Crianças indígenas morrem de causa incerta em Tocantins

Cinco crianças da etnia Apinagés com idade de zero a cinco anos morreram nas duas últimas semanas em Tocantinópolis (TO) apresentando sintomas variados. Há suspeitas de que a água do rio que passa pela região das tribos esteja contaminada, de acordo com a Funasa
Por Natália Suzuki
 23/01/2006

A Funasa (Fundação Nacional da Saúde) investiga as mortes de crianças indígenas com idades de zero a cinco anos da etnia Apinagé que ocorreram nos últimos 12 dias em Tocantinópolis (TO). Quatro delas morreram de desidratação grave, decorrente de diarréia e vômito, sendo que uma já tinha a saúde agravada por problema nos rins. Uma outra teve insuficiência respiratória por pneumonia. As crianças pertenciam às aldeias São José, Mariazinha e Riachinho.

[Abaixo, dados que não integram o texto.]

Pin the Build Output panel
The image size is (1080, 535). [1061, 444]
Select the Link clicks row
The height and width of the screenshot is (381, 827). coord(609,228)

Ainda não se tem certeza do que ocasionou todos os óbitos, mas há suspeita de que a água do rio São José, que passa pela região onde há cerca de onze tribos, esteja contaminada. Amostras da água foram recolhidas para análise. O resultado será divulgado em uma semana.

Carlos do Patrocínio Silveira, coordenador regional da Funasa Tocantins, diz que, nesta época do ano, é comum as crianças indígenas terem diarréias e infecções respiratórias. Há outras internadas no momento. O rio, possivelmente contaminado, pode ter sido um agravante para as crianças terem falecido, mas “independentemente disso, sempre temos crianças internadas”, constata Silveira.

Segundo a Funasa, em 2002, as tribos enfrentaram um surto de hepatite ocasionada pela água desse mesmo rio, quando 43 pessoas foram contaminadas. A maioria era da aldeia São José, a maior de todas da região, com 630 pessoas. Depois disso, um poço de água potável foi construído para evitar epidemias como essa. Porém, por conta das fortes chuvas, há quinze dias, houve uma variação de energia elétrica durante cinco dias que impediu o bombeamento do poço e o acesso à água potável aos índios. Por esse motivo, eles foram obrigados a utilizar a água do rio.

Celestina Delmundes, da assessoria de comunicação da Funasa diz que o rio muitas vezes é contaminado pelas criações de animais, como porcos, gados das aldeias indígenas. “Eles [índios] não tem esclarecimento sobre os cuidados que se deve ter com as criações”.

Celestina afirma que muitas crianças não foram salvas porque há uma resistência dos índios em levarem os doentes para o hospital. “Por questões culturais, eles levam os doentes para tratar com o pajé e passar por um ritual. Faz parte das nossas diretrizes esperar, porque tem que respeitar a parte cultural deles”, diz Delmundes. Contudo, em caso de desidratação, o quadro evolui rapidamente e em muitos casos não há mais como salvar a criança.

O coordenador da Funasa afirma que duas das crianças que morreram passaram cinco dias vomitando e tendo diarréia e tratavam-se com o pajé. Quando foram levadas ao hospital, já era tarde demais. “Nem o AIS (agente indígena de saúde – membro da própria comunidade treinado para detectar casos de doenças) percebeu que as crianças doentes”, lamenta. Segundo Silveira, os pais não revelaram que os filhos apresentavam um quadro que necessitava de ajuda médica.

Saúde indígena
O estudo Saúde Brasil 2005, divulgado na última quarta-feira (18/01) pelo Ministério da Saúde, revela que a mortalidade é praticamente igual entre crianças e idosos indígenas: 31,1% dos óbitos registrados em 2003 em todo o país foram de índios com menos de 5 anos de idade. Os idosos com mais de 65 anos representaram 31,5 % das mortes. Entre os brancos, somente 5,1 das mortes registradas em 2003, em cada 100 óbitos, referem-se a crianças de até 5 anos.